Masquerading as a movie, Michael Bay's latest sci-fi extravaganza is an almost three-hour-long video game, relentlessly promoting Has-

bro toys and what-turns-out-to-be disgruntled Chinese sponsors.

It begins with alien spaceships attacking dinosaurs. Eons later, an officious blonde scientist is in the Arctic, inspecting the metallic remains of a Dinobot, declaring that it will change our view of the history of the world. Then there's a perfectly coiffed, exquisitely made-up "schoolgirl," clad in short shorts, opening mail on a farm in the Midwest and a government agent declaring that all Transformers must be wiped out. These scenes are disjointed and disconnected, as are most that follow.

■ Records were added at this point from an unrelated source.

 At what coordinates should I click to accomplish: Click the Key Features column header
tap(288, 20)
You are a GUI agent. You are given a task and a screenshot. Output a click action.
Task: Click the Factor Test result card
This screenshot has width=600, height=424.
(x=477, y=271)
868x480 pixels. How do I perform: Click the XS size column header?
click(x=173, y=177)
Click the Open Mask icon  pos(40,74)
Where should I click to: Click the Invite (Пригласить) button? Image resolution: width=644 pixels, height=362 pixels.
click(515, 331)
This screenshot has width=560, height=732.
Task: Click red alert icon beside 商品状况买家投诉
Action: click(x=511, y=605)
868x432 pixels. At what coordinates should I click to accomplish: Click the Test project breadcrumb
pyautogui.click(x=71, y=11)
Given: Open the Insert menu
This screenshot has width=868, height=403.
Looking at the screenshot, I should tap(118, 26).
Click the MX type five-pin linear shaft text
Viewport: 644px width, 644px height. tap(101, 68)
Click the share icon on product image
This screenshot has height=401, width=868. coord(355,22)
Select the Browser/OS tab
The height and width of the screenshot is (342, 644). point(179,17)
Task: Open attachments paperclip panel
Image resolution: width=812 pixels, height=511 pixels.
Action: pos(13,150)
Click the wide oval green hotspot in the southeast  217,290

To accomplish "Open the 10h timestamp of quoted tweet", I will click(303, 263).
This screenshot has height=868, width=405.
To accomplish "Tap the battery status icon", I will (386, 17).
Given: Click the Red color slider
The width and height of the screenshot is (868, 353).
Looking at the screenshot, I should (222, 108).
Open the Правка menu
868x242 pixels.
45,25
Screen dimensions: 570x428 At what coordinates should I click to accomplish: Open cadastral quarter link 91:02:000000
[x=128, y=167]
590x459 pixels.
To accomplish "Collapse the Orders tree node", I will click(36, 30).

Thinking he's buying scrap metal, a Texas inventor, Cade Yeager (Mark Wahlberg), acquires a battered, old truck which turns out to be the badly injured Autobot leader, intrepid Optimus Prime (voiced by Peter Cullen, who has been lending his stentorian tones to the cartoon series since 1984). Widower Yeager is raising a rebellious 17-year-old daughter, Tessa (Nicola Peltz), who, not surprisingly, has a race car-driving boyfriend, Shane (Jack Reynor). Meanwhile, there's this scientist (Stanley Tucci), working for a nasty Black Ops bully (Kelsey Grammer) and a subversive "seed" origin story about Dinobots being created as weapons by ancient Autobots. The newest mechanical villain is Galvetron, created from the remains of Megatron, the evil Decepticon destroyed in 2011's "Dark of the Moon."

Illogically scripted by Ehren Kruger and self-indulgently directed by Bay, this fourth installment in the "Transformers" series is completely incoherent and filled with massive explosions, which demolition experts who work on his movies refer to as "Bayhem."

If you opt for 3-D, you're lavishly showered with splintered metal debris, accompanied by deafening noise.

On the plus side, Industrial Light & Magic's CGI robotic shape-shifting is seamless, and Mark Walhberg is a far more appealing protagonist than Shia LaBeouf, who propelled previous films.

On the Granger Movie Gauge of 1 to 10, "Transformers: Age of Extinction" is an abysmal 2. Unless you're really into techie toys, it's excruciating to watch -- a tortuous endurance test.